Her journey started in the gym, before she moved to boot camp, yoga and kickboxing. She later discovered Crossfit and Obstacle Course Racing – and her life changed. She opened up about her disability, found resources like Guide runners and learned she could do anything she put her mind to. Pamela shared with me what that journey looked like.
Try many different things. You never know what you’ll love or what you’re really good at! Don’t be afraidTweet This!
Perspiration Inspiration: Lack of sight is no obstacle for Pamela Thistle, Mudd Queen
AT: How did people close to you react when you talked about doing obstacle races?
PT: They thought I was crazy. They worry, but now they are used to it. I’m living my life for me, not them. Some people don’t approve and have told me to give it up. My husband still shakes his head every time I tell him about my new challenge because they keep getting bigger and bigger. I felt scared and overwhelmed but facing fears is what makes me stronger.

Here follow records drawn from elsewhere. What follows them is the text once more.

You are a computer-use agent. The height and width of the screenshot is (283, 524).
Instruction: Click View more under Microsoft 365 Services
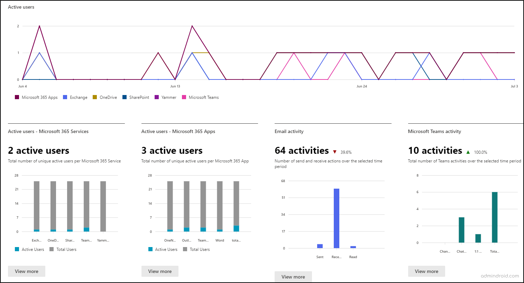coord(26,271)
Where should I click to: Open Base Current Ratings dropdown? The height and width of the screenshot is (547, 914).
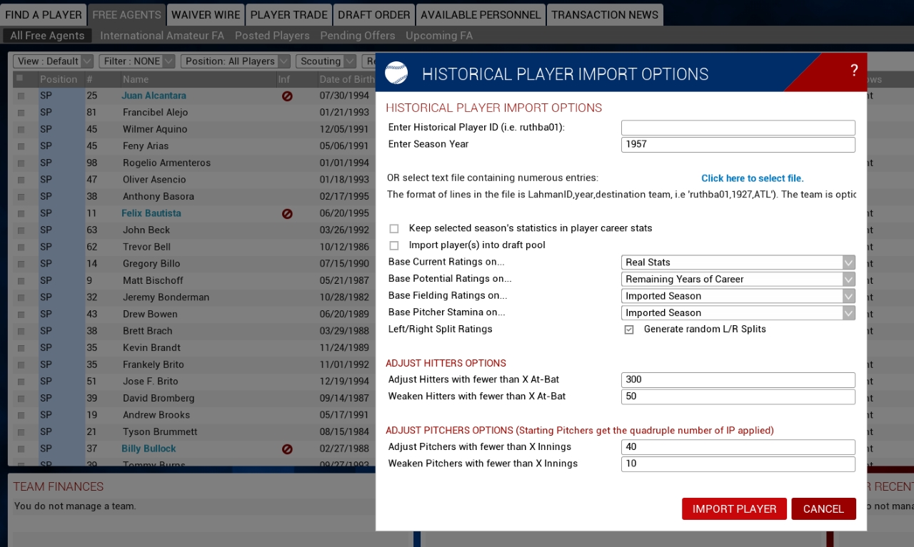[x=738, y=262]
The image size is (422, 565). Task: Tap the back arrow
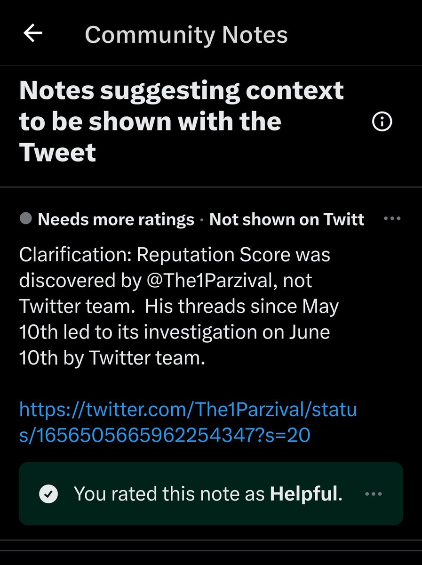(x=33, y=34)
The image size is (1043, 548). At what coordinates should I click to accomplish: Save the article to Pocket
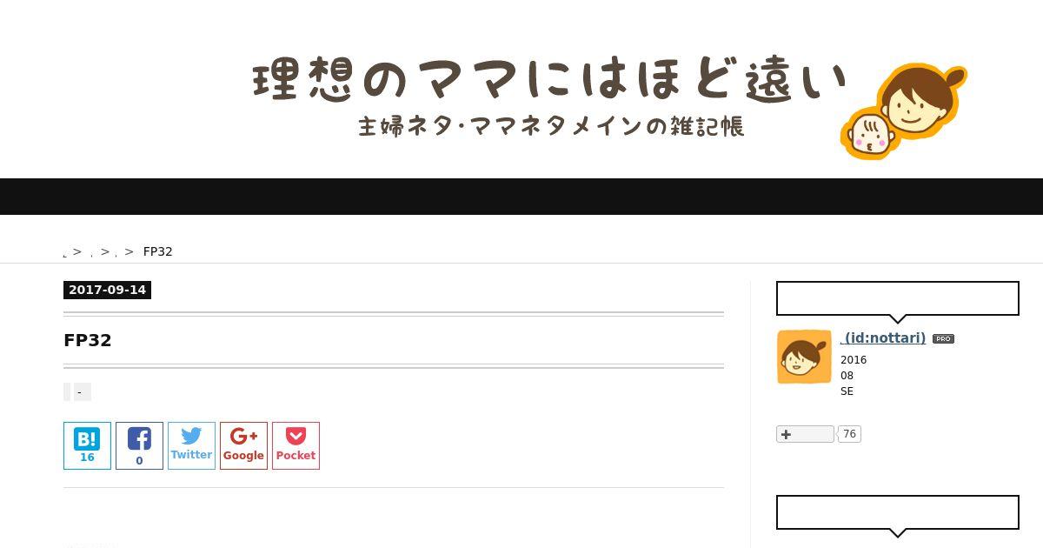click(x=296, y=445)
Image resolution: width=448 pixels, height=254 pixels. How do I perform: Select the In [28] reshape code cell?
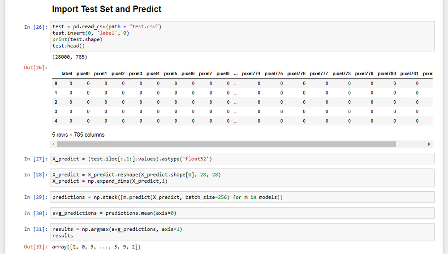coord(242,178)

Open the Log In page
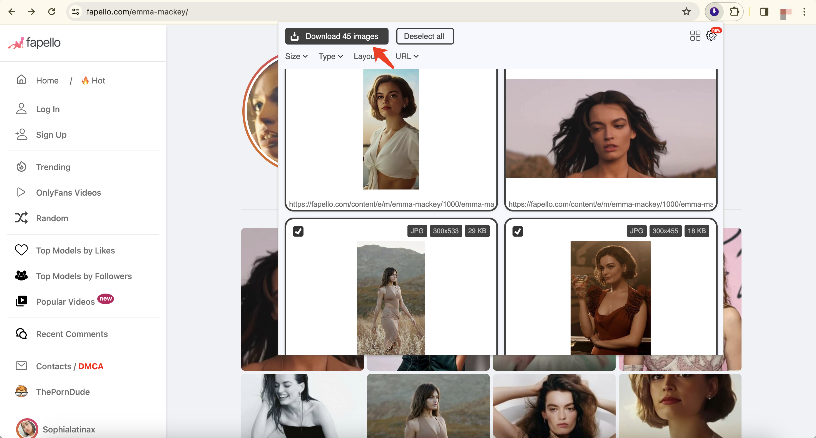click(x=48, y=109)
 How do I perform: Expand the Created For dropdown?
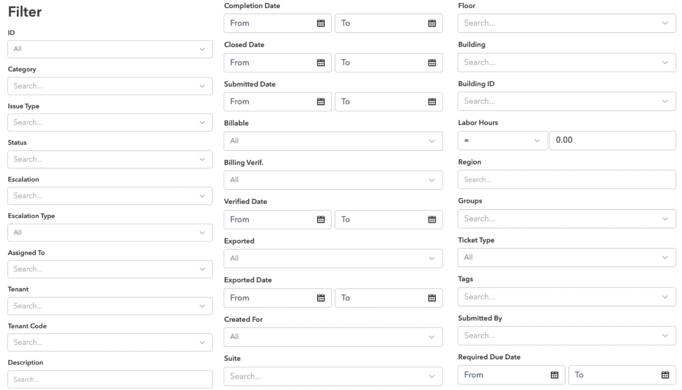pos(333,337)
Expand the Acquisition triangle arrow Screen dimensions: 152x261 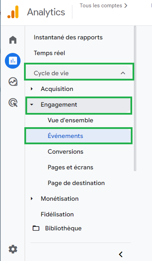pos(32,89)
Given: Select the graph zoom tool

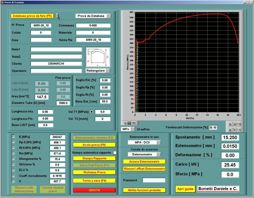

AT: Do people in athletics treat you differently?
PT: I don’t think they treat me differently. Coaches adjust their training to suit me. In Olympic Lifting, my coach teaches based on how it feels rather than how it should look. In my last Go Ruck event I brought a guide with me and the leader said that he hoped I wasn’t expecting special treatment. The group came together and not once did anyone make me feel like I was holding them back or that I couldn’t do the same things they were doing. It was really amazing! That was the hardest event I’ve done to date.
AT: How does it feel to trust a guide with your safety?
PT: It took me a while to put my trust in a guide, but not one has led me astray yet. I am more relaxed and trusting with every event I do. I have the best guides ever. They are extreme event fanatics like me. I met a few guides through Achilles Canada. I found a lot of my own guides by meeting people and asking.
AT: How do you stay motivated?
PT: This year has been very challenging; I’ve had one set back after another. I got very frustrated and there were times I just wanted to give up. Then I would think about how happy I am after I finish reaching a goal I have set. I am truly happy when I’m moving.
AT: What advice do you have for people starting out on their own fitness journey?
PT: Try many different things. You never know what you will love or what you are really good at! Don’t be afraid.
A question about barriers, obstacles and ‘Excusitis' – What's holding you back?
Pamela’s unlikely journey from blindness and depression to running obstacle courses, enjoying Crossfit and finding community goes to show that you don’t need to be able to see a barrier to overcome it. With determination anything is possible, all it takes is a little faith in yourself and the will to succeed.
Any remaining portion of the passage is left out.